**Exercise:**
Transcribe the entries below without alteration.

**Stored items:**
■ ■ ■ ■ ■ ■ ■

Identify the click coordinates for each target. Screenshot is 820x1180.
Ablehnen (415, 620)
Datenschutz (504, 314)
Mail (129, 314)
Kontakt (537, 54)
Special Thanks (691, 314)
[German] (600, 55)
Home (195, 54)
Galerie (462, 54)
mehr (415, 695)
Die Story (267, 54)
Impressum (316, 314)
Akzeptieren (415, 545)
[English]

■ ■ ■ ■ ■ ■ ■

**Result of the task:**
Identify the click coordinates for each target. Screenshot is 820x1180.
Ablehnen (415, 620)
Datenschutz (504, 314)
Mail (129, 314)
Kontakt (537, 54)
Special Thanks (691, 314)
[German] (600, 55)
Home (195, 54)
Galerie (462, 54)
mehr (415, 695)
Die Story (267, 54)
Impressum (316, 314)
Akzeptieren (415, 545)
[English]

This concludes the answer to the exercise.